_Stored data_
· · · ·

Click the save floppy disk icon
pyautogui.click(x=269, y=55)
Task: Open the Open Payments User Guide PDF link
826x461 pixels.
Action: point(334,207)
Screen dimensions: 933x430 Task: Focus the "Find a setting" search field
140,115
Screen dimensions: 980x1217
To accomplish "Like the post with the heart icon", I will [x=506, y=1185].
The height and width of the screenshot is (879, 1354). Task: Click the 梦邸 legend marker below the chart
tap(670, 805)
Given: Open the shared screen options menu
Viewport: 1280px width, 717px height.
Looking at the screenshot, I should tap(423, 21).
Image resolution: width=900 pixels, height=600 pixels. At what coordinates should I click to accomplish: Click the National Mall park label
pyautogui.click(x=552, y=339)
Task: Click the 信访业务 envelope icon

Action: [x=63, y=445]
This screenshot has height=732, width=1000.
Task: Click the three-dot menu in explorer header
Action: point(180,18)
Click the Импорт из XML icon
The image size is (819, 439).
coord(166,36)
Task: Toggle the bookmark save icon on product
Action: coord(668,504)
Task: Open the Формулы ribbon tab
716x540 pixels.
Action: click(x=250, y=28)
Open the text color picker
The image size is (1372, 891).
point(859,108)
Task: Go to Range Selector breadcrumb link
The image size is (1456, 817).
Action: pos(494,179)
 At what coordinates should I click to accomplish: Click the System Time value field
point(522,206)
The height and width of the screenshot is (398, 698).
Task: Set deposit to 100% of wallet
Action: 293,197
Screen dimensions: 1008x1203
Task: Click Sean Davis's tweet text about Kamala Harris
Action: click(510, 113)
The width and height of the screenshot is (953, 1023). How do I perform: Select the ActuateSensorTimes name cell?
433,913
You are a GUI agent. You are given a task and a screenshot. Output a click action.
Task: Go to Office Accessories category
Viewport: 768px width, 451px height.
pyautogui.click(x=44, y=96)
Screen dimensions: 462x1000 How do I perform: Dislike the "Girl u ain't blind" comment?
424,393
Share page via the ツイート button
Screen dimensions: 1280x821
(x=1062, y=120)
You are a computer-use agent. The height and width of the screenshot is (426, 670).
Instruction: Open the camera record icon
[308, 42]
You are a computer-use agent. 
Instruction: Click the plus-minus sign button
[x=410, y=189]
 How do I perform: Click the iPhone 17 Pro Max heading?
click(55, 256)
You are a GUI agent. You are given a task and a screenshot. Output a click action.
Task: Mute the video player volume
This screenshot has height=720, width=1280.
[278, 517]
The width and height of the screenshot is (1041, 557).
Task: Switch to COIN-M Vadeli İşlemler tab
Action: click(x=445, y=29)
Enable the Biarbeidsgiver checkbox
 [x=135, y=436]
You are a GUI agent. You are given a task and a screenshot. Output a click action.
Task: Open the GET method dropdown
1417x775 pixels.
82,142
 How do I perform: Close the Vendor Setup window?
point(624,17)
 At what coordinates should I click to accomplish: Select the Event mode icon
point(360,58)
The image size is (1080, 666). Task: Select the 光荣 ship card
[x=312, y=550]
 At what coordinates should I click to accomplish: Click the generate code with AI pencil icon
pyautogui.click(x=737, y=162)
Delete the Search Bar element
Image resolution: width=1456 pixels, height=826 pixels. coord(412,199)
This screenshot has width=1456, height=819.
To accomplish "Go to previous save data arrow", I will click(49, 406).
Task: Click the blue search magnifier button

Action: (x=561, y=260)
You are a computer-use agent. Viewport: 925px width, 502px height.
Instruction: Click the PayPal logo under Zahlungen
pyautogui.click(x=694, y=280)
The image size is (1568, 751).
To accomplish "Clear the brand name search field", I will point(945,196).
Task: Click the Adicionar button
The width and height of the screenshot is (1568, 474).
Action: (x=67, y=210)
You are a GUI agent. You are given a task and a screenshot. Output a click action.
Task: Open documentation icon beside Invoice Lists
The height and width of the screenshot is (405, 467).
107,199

· · · ·

_TASK GOAL_
Copy out every entry exactly.

_ANSWER SECTION_
Click the save floppy disk icon
pyautogui.click(x=269, y=55)
Task: Open the Open Payments User Guide PDF link
826x461 pixels.
Action: point(334,207)
Screen dimensions: 933x430 Task: Focus the "Find a setting" search field
140,115
Screen dimensions: 980x1217
To accomplish "Like the post with the heart icon", I will [x=506, y=1185].
The height and width of the screenshot is (879, 1354). Task: Click the 梦邸 legend marker below the chart
tap(670, 805)
Given: Open the shared screen options menu
Viewport: 1280px width, 717px height.
Looking at the screenshot, I should tap(423, 21).
Image resolution: width=900 pixels, height=600 pixels. At what coordinates should I click to accomplish: Click the National Mall park label
pyautogui.click(x=552, y=339)
Task: Click the 信访业务 envelope icon

Action: [x=63, y=445]
This screenshot has height=732, width=1000.
Task: Click the three-dot menu in explorer header
Action: point(180,18)
Click the Импорт из XML icon
The image size is (819, 439).
coord(166,36)
Task: Toggle the bookmark save icon on product
Action: coord(668,504)
Task: Open the Формулы ribbon tab
716x540 pixels.
Action: click(x=250, y=28)
Open the text color picker
The image size is (1372, 891).
point(859,108)
Task: Go to Range Selector breadcrumb link
The image size is (1456, 817).
Action: pos(494,179)
 At what coordinates should I click to accomplish: Click the System Time value field
point(522,206)
The height and width of the screenshot is (398, 698).
Task: Set deposit to 100% of wallet
Action: 293,197
Screen dimensions: 1008x1203
Task: Click Sean Davis's tweet text about Kamala Harris
Action: click(510, 113)
The width and height of the screenshot is (953, 1023). How do I perform: Select the ActuateSensorTimes name cell?
433,913
You are a GUI agent. You are given a task and a screenshot. Output a click action.
Task: Go to Office Accessories category
Viewport: 768px width, 451px height.
pyautogui.click(x=44, y=96)
Screen dimensions: 462x1000 How do I perform: Dislike the "Girl u ain't blind" comment?
424,393
Share page via the ツイート button
Screen dimensions: 1280x821
(x=1062, y=120)
You are a computer-use agent. The height and width of the screenshot is (426, 670).
Instruction: Open the camera record icon
[308, 42]
You are a computer-use agent. 
Instruction: Click the plus-minus sign button
[x=410, y=189]
 How do I perform: Click the iPhone 17 Pro Max heading?
click(55, 256)
You are a GUI agent. You are given a task and a screenshot. Output a click action.
Task: Mute the video player volume
This screenshot has height=720, width=1280.
[278, 517]
The width and height of the screenshot is (1041, 557).
Task: Switch to COIN-M Vadeli İşlemler tab
Action: click(x=445, y=29)
Enable the Biarbeidsgiver checkbox
 [x=135, y=436]
You are a GUI agent. You are given a task and a screenshot. Output a click action.
Task: Open the GET method dropdown
1417x775 pixels.
82,142
 How do I perform: Close the Vendor Setup window?
point(624,17)
 At what coordinates should I click to accomplish: Select the Event mode icon
point(360,58)
The image size is (1080, 666). Task: Select the 光荣 ship card
[x=312, y=550]
 At what coordinates should I click to accomplish: Click the generate code with AI pencil icon
pyautogui.click(x=737, y=162)
Delete the Search Bar element
Image resolution: width=1456 pixels, height=826 pixels. coord(412,199)
This screenshot has width=1456, height=819.
To accomplish "Go to previous save data arrow", I will click(49, 406).
Task: Click the blue search magnifier button

Action: (x=561, y=260)
You are a computer-use agent. Viewport: 925px width, 502px height.
Instruction: Click the PayPal logo under Zahlungen
pyautogui.click(x=694, y=280)
The image size is (1568, 751).
To accomplish "Clear the brand name search field", I will point(945,196).
Task: Click the Adicionar button
The width and height of the screenshot is (1568, 474).
Action: (x=67, y=210)
You are a GUI agent. You are given a task and a screenshot. Output a click action.
Task: Open documentation icon beside Invoice Lists
The height and width of the screenshot is (405, 467).
107,199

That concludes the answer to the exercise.